MAKE Creative were commissioned to design a new workplace for Edge Agency and Creative Oasis in Sydney’s Surry Hills. The designers worked with a low budget to create a striking, raw space with industrial overtones. The 700sqm tenancy in a 1970s office building houses 80 people in a flexible and informal workplace. The space overlooks a spectacular urban view – layers of rooftops and buildings rising up towards the city. The building also has an unusually positioned core – close to the main façade, creating a sunlit but narrow corridor of space.

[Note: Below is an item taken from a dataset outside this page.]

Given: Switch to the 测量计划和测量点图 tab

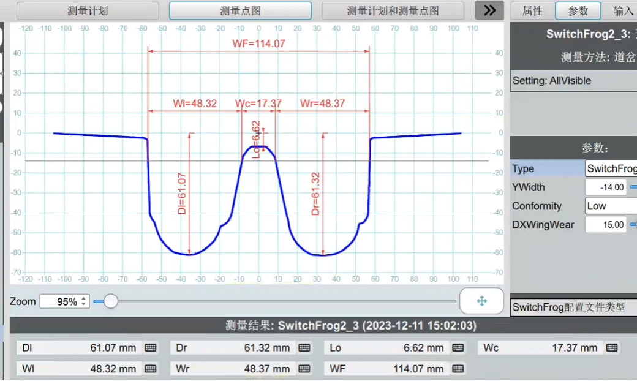Looking at the screenshot, I should click(393, 11).
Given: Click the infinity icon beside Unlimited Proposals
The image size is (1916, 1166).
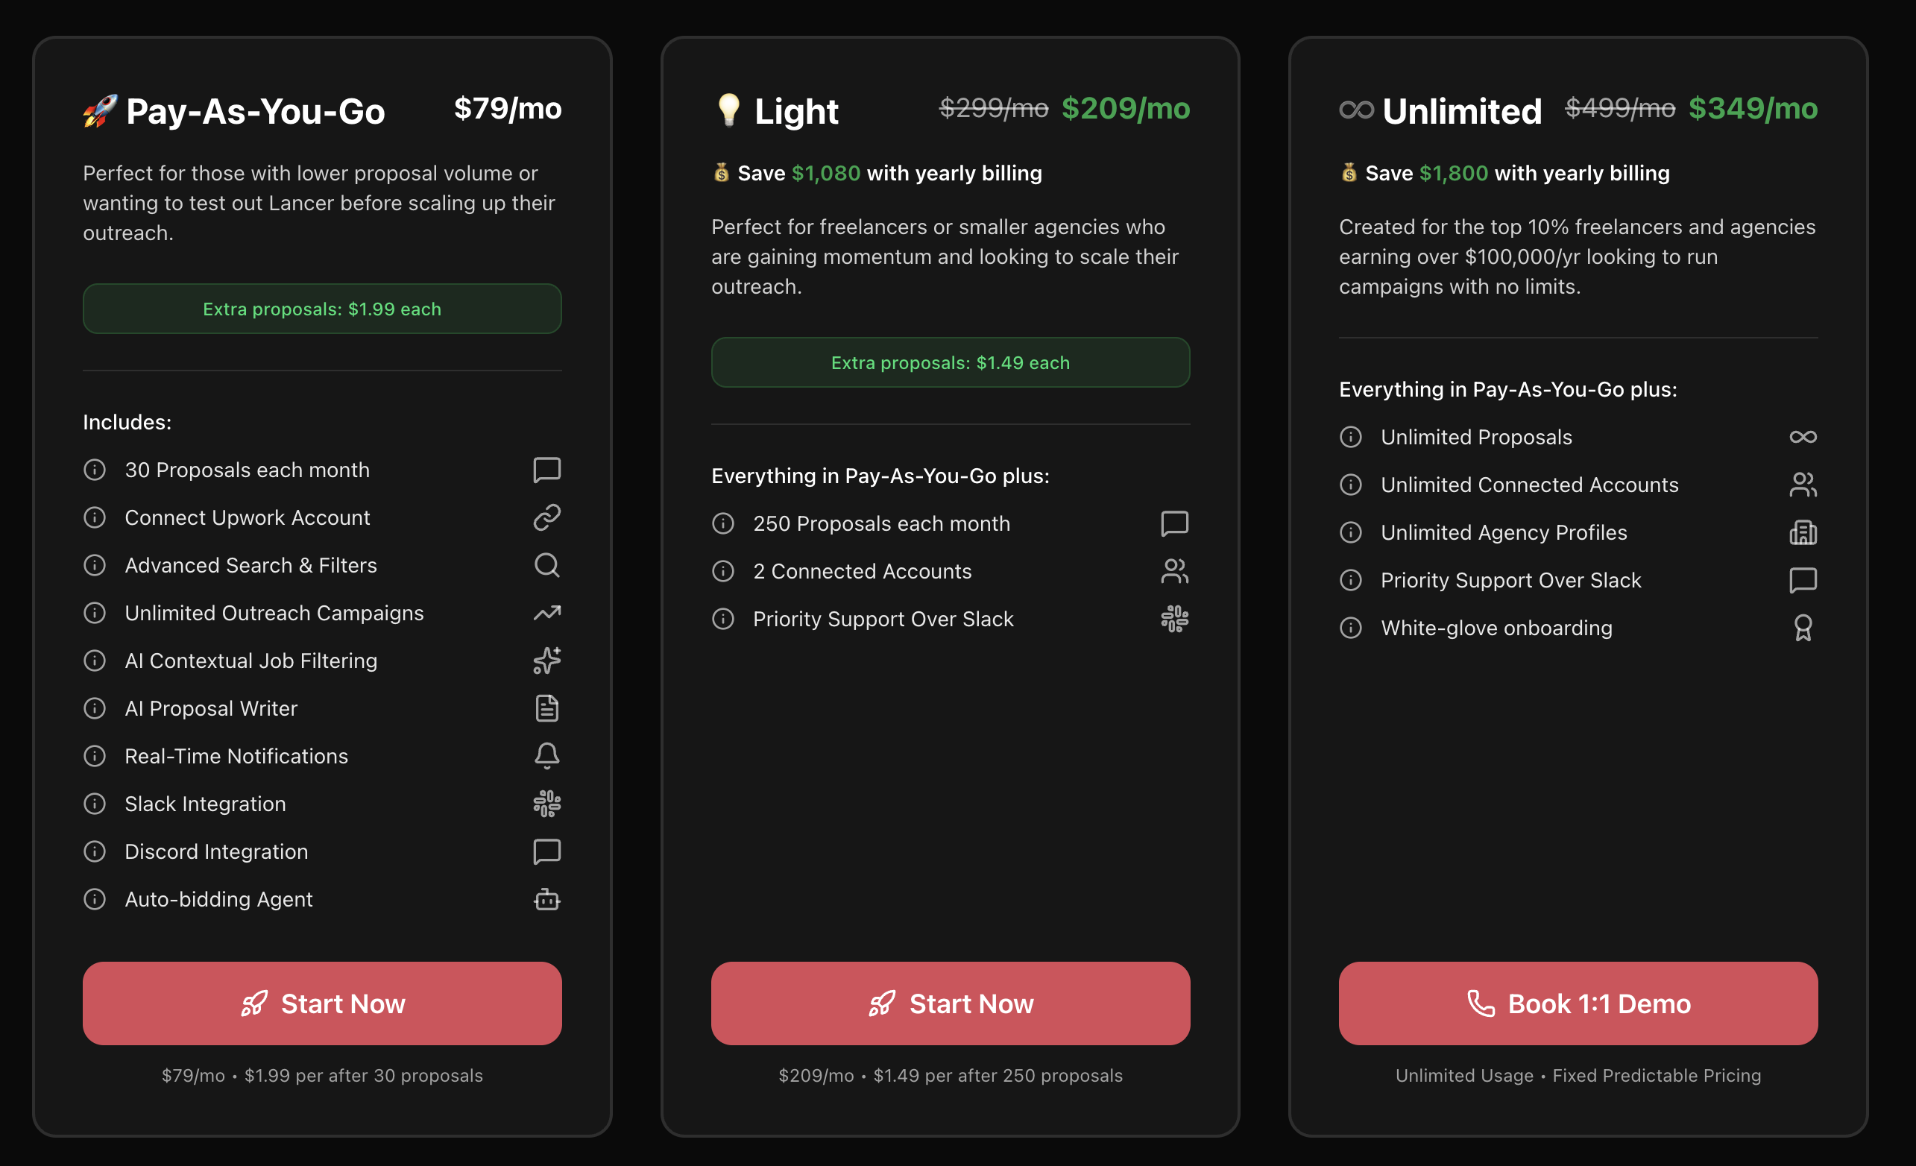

The scheme housed the breakout area along the main façade, inserting a kitchen in this compressed corridor space and running a plywood shelf the length of the façade. The existing concrete structure, slab and new services are exposed, and are paired with plywood and formply sheeting. The workplace is wrapped in a painted black band that sits underneath the regular rhythm of windows, anchoring them and giving a strong graphic quality to the space. A bank of plywood meeting rooms create a backdrop to the workplace, with a central shared utilities space slicing through the centre, connecting to the service corridor behind.

Street artist Brett Chan was commissioned to paint a graphic black and white backdrop to the main workstation area, and custom joinery was used to layer the space with texture and pattern. Joinery pieces were developed to be movable, repositionable and flexible. These elements included movable felt pinboards, large leaning white boards as well as a system of customised flat-packed tables in the breakout space.

 

Related post: Little Trace of // Make Creative.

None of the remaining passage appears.